Here comes with power
the Lord GOD,
who rules by his strong arm;
here is his reward with him,
his recompense before him.
Like a shepherd he feeds his flock;
in his arms he gathers the lambs,
carrying them in his bosom,
and leading the ewes with care.
I pointed out last week that the Biblical book referred to as the Prophet Isaiah is believed to be three separate works in one cover: Isaiah, Deutero-Isaiah (or second Isaiah), and Trito-Isaiah (or third Isaiah). Scholars believe that the three sections correspond to the before, during, and after periods of the Babylonian Exile of the sixth century B.C. The first and the third are “angry” books. But Second Isaiah, from which next Sunday’s reading is taken, carries a different attitude. There are several Bible books written during the exile, perhaps most famously the text of Psalm 137, which you may remember as the sad melody from the musical Godspel.

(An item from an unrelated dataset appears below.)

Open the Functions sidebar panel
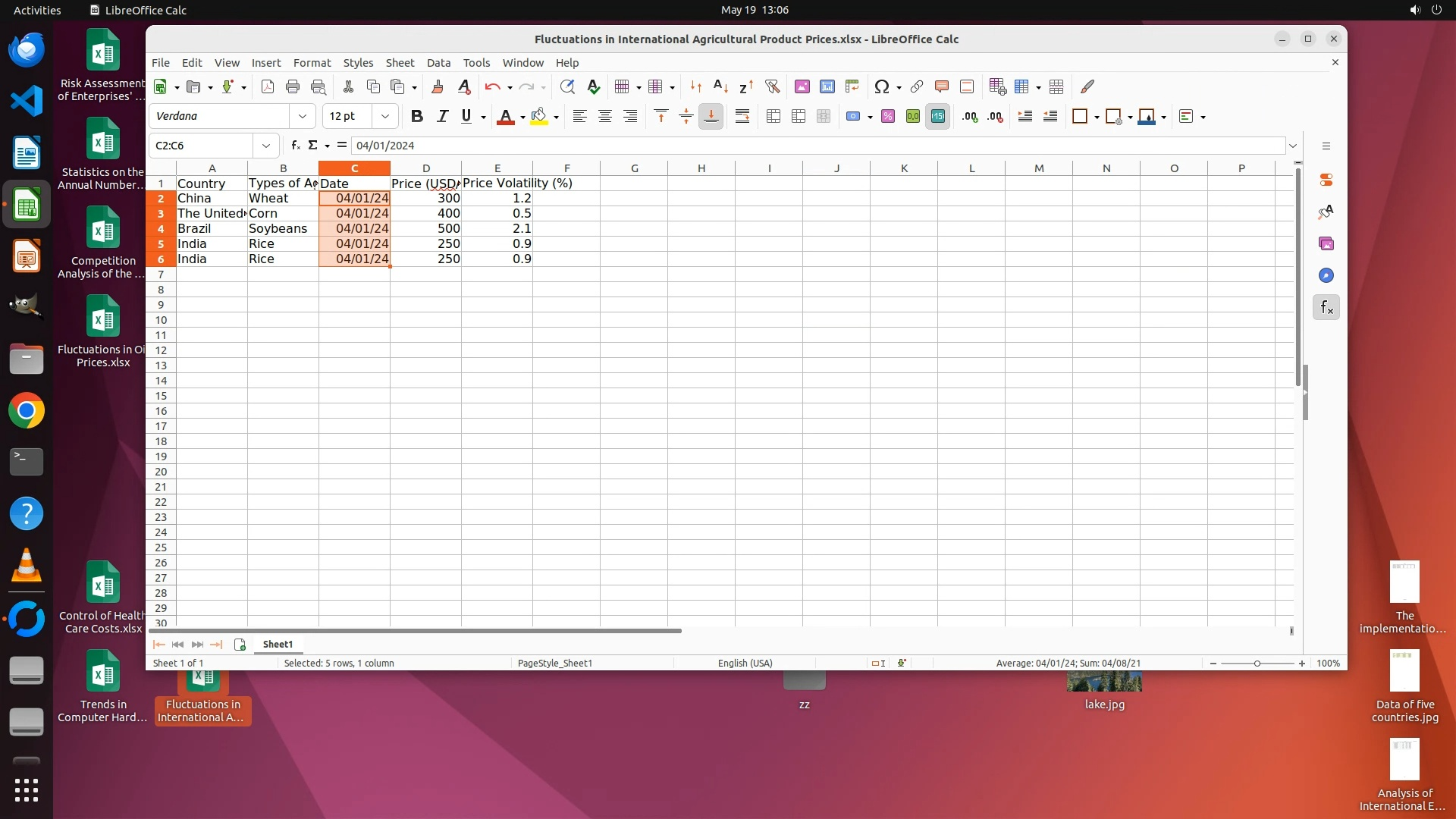 pyautogui.click(x=1326, y=307)
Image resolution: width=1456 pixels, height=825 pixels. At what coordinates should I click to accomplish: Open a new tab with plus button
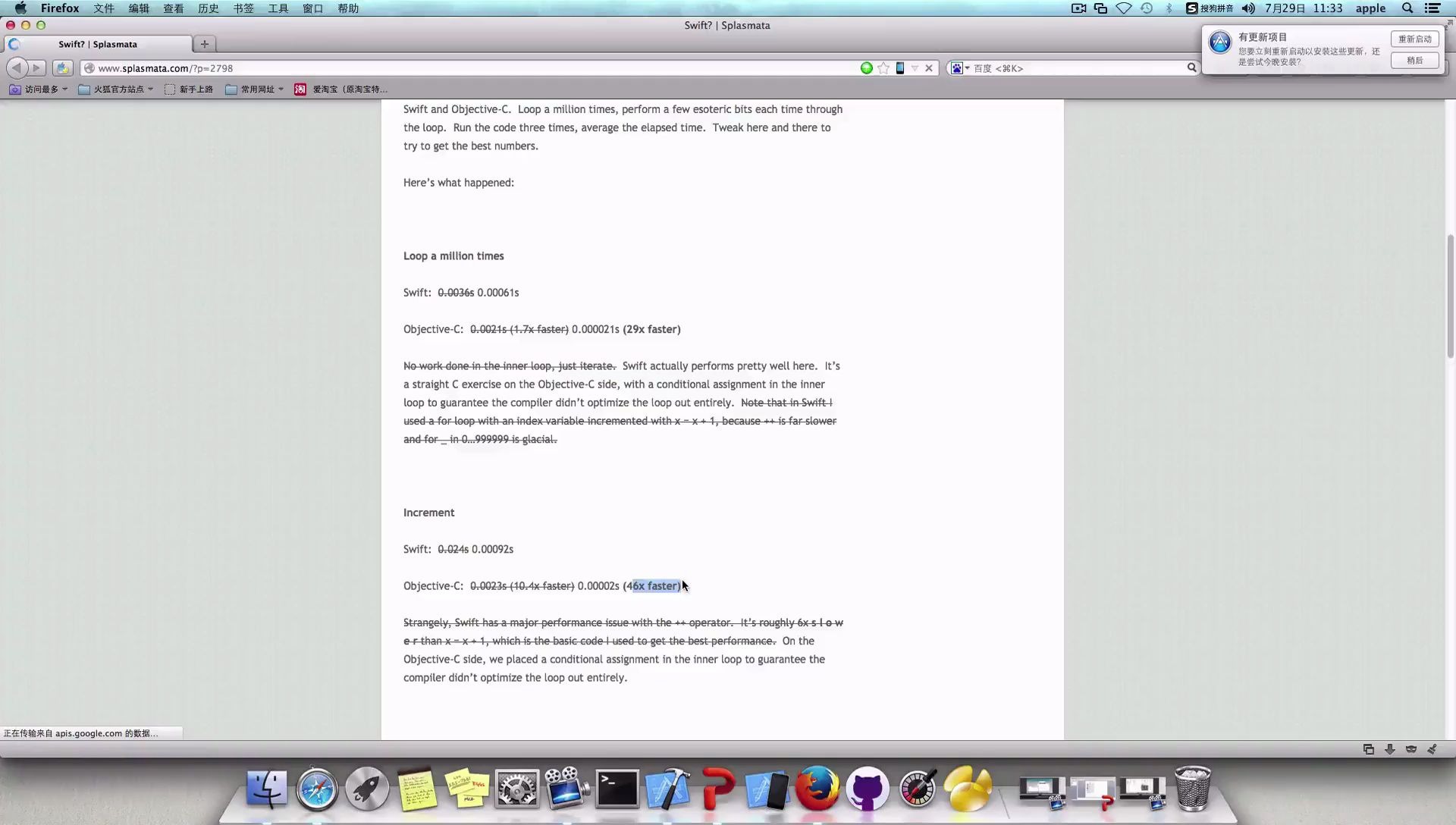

Psalm 137 is believed to be written early in the exile when the memories of home were still fresh and hope of deliverance a long way off.
Deutero-Isaiah, which begins at Chapter 40, has a much different tone, leading scholars to believe it was written later in the exile when it became clear that the Persian leader Cyrus was about to overtake the sitting Babylonian government. We know nothing about this author who has come down through history with the name of the original Isaiah, the author of chapters 1-39. His theology and outlook are distinct and intriguing, and our “house expert,” Father Lawrence Boadt, (see home page) lays out some of Deutero-Isaiah’s (or D-I’s) religious outlook (pp. 371-76).

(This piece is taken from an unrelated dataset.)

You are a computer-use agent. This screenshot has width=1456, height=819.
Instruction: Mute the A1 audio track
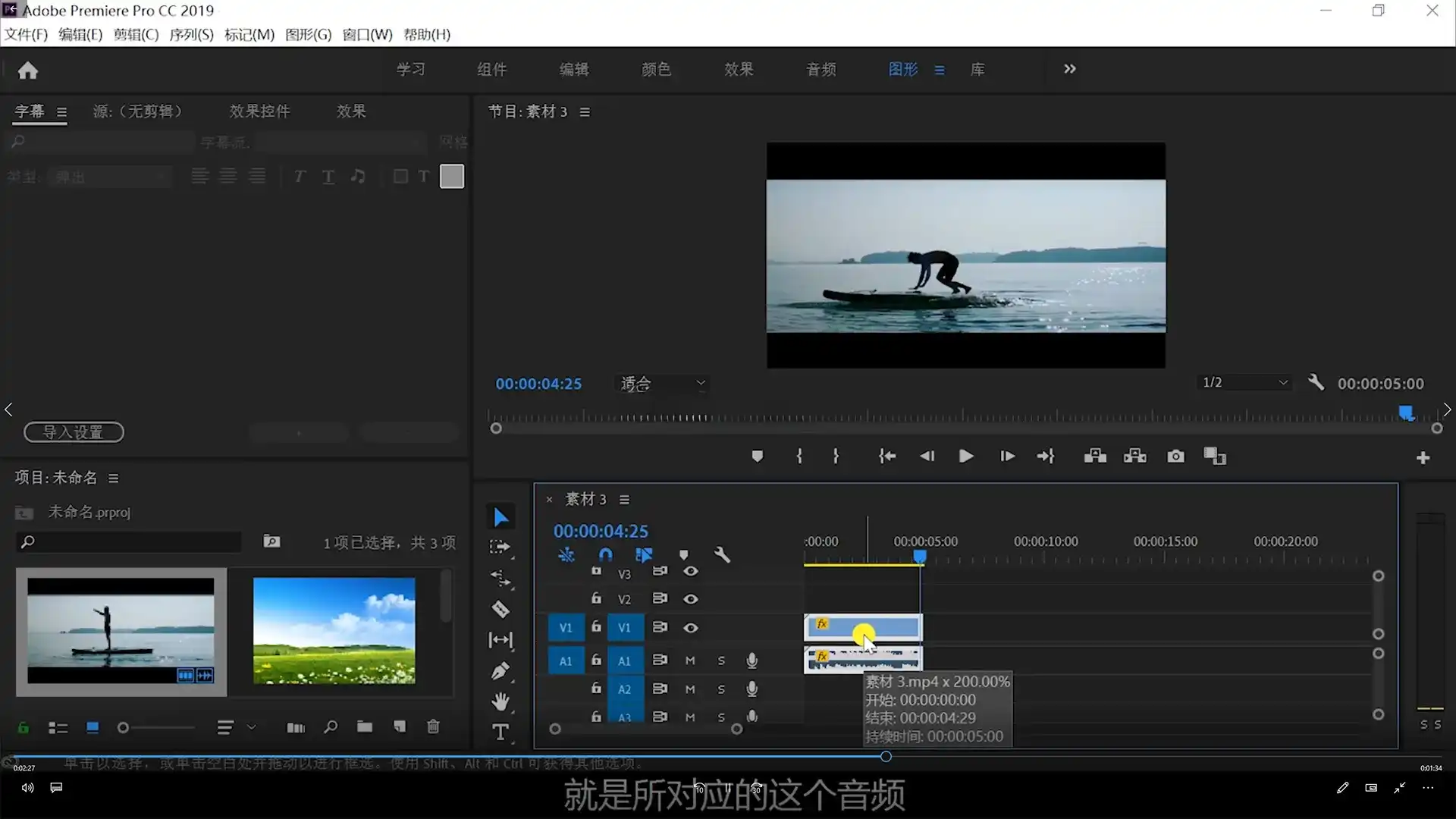tap(691, 661)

D-I’s theology begins with the principle that God is all powerful. At the onset of the captivity one might have doubted not just whether God was willing to rescue Israel, but even more depressingly, was God able to conquer foreign conquerors. D-I lived and preached at a time when deliverance seemed more likely; perhaps Cyrus’s benign reputation had preceded him. The second point in D-I’s outlook is that God will give mercy and forgiveness. The opening line of Sunday’s text, “Comfort, give comfort to my people, says your God,” reestablishes to suffering exiles that God’s basic stance toward Israel is love and not wrath. Whatever has happened before has not changed this basic truth.
D-I preaches that God will do new things never done before. Israel’s religion was essentially a celebration of history, particularly the Passover and the giving of the Law. D-I introduces an apocalyptic note of a future that remains hidden. In Isaiah 43 God commands his people to stop looking to the past and to focus on the new things He is performing now. One of these “new things” will be a new exodus, as God will lead his people out of Babylon just he led them out of Egypt centuries before. It is hard to understate Israel’s admiration for the pagan King Cyrus as an agent of God, who would indeed allow Israel to return to its land. D-I is remarkable for his universalism and concern for all nations. He envisions a great restoration of Israel by God, making the homeland the city on the hill which would unify all of God’s creation. Restoration here implies a religious awakening, not a military resurgence under a soldier-king. Israel, in D-I’s thinking, is God’s gift to the world. These universalist tendencies will cause difficulties when the exiles return home to the parochial outlook of Jews who remained in Jerusalem.
The Catholic Lectionary has placed Deutero-Isaiah in the Advent sequence of reading because of its strong emphasis upon God’s future work of restoration through the faithful body of Israel. It was not hard for the early Church to identify Jesus as the personification of the hopes and promises of Deutero-Isaiah—Jesus as redeemer/savior and universal king. The Gospel of Sunday’s Mass is the opening of St. Mark’s Gospel, in which John the Baptist describes the deeds of Jesus in terms that D-I would recognize—one who would do things never seen before.